On Friday, September 9 (7:30pm) at the Nevada Theatre, Grass Valley native, director Jonathan Dayton, along with partner Valerie Farris, will host a special 10-year anniversary of their feature-length debut Little Miss Sunshine. The crossover indie hit starring Steve Carrell, Toni Collette, Greg Kinnear, Abigail Breslin, Paul Dano and Alan Arkin premiered at Sundance in 1996 and quickly became a smash success grossing $100.5 million and was nominated for four Academy Awards including Best Picture. Little Miss Sunshine tells the story of the Hoovers, one of the most endearingly fractured families ever seen on motion picture screens. Together, the motley six-member family treks from Albuquerque to the Little Miss Sunshine pageant in Redondo Beach, California, to fulfill the deepest wish of 7-year-old Olive, an ordinary little girl with big dreams. Along the way the family must deal with crushed dreams, heartbreaks, and a broken-down VW bus, leading up to the surreal Little Miss Sunshine competition itself. On their travels through this bizarrely funny landscape, the Hoovers learn to trust and support each other along the path of life, no matter what the challenge.
The Kaleidoscope Showcase at the NCFF, Friday, September 9 and Saturday, September 10 (all-day) at the Miners Foundry Cultural Center, is a curated exhibition of the best in story-driven virtual reality. This exhibition has showcased at film festivals such as Sundance, Tribeca, and Cannes, and in cities such as New York, London, San Francisco, Tokyo, Madrid, and now Nevada City! The creator of Bright Shadows, Michael Catalano, will be in attendance to discuss his project and the evolving art form of virtual reality.
On Sunday, September 11 (7pm), NCFF wraps this year’s festivities with an outdoor “Best of the Fest” screening at the Ol’ Republic Brewery. Enjoy food from Fatbelly Taqueria and Buffalo Boys BBQ, live music from Strictly Business, award-winning beer and the winners of this year’s festival including the highly coveted Audience Choice Award.

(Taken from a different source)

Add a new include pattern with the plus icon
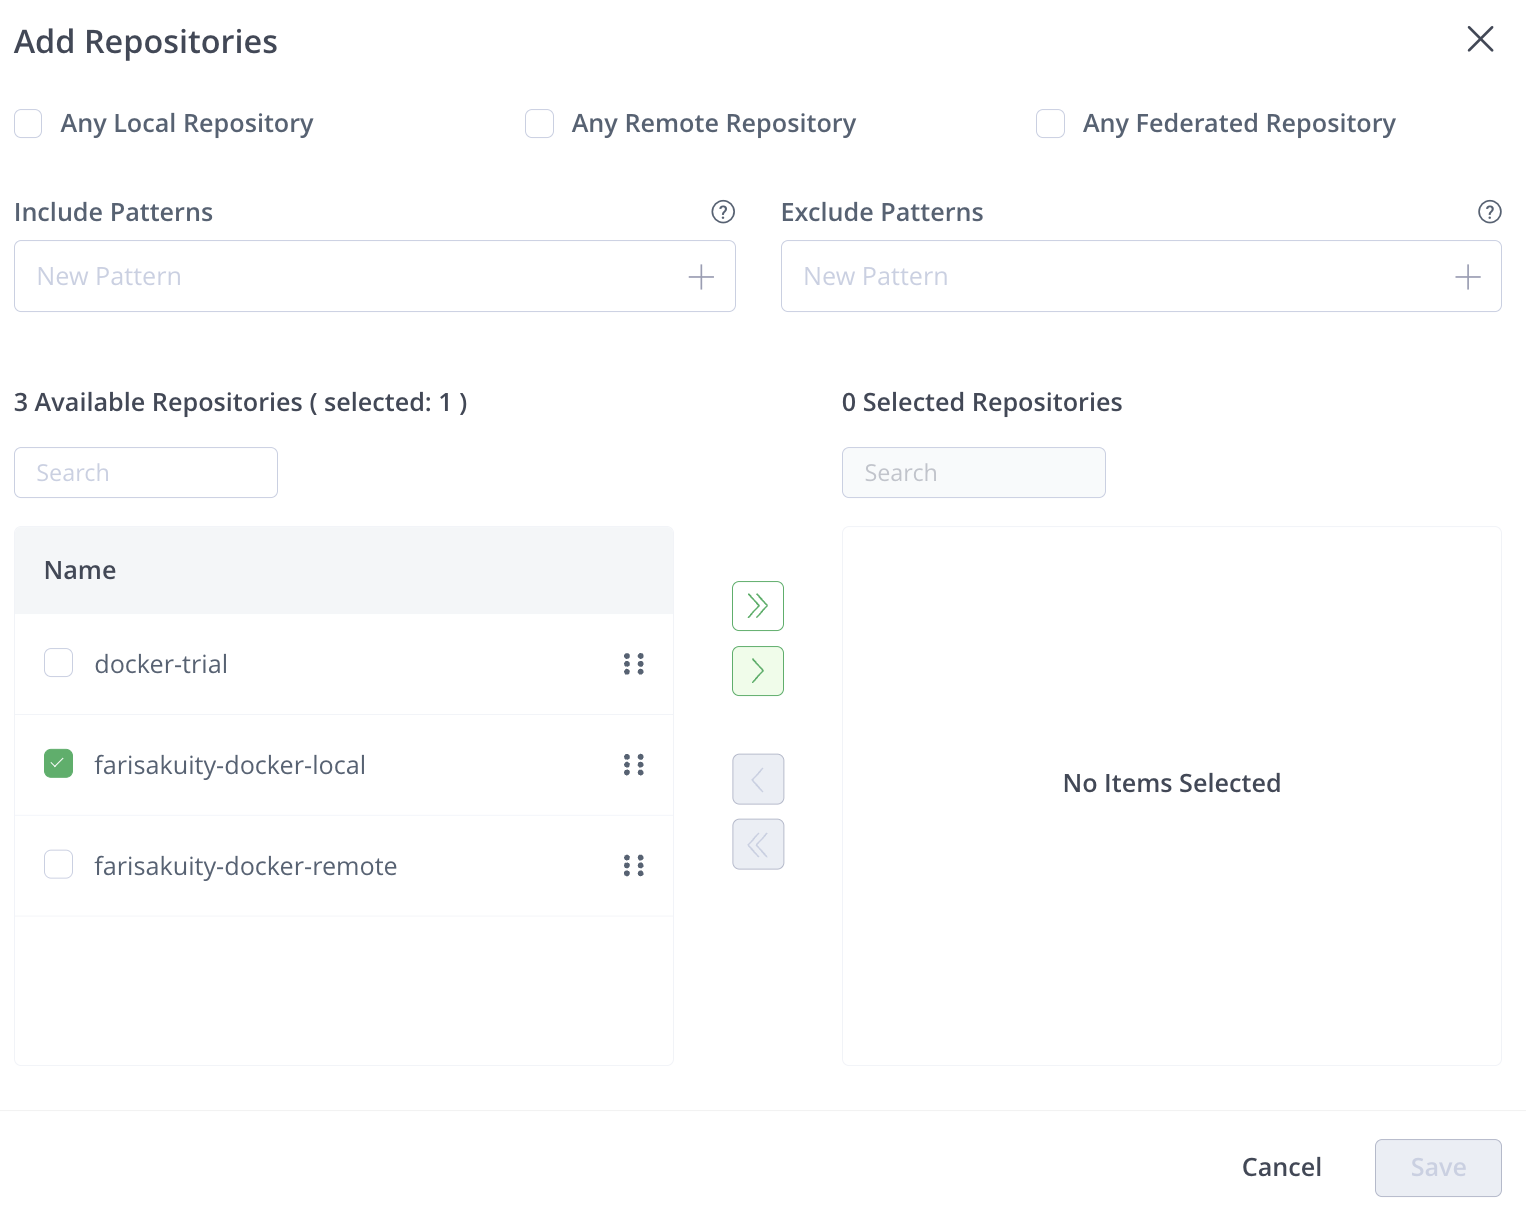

“Every year, we strive to create a unique space where filmmakers and festival-goers can go to be excited by the art of filmmaking and the technology being used to share these powerful stories,” says Locks. “Ideally, we will all, in some way, connect and be moved by something we see or experience, and carry that feeling in how we go about our lives, approach our craft, or see the world in the days and months following the festival.”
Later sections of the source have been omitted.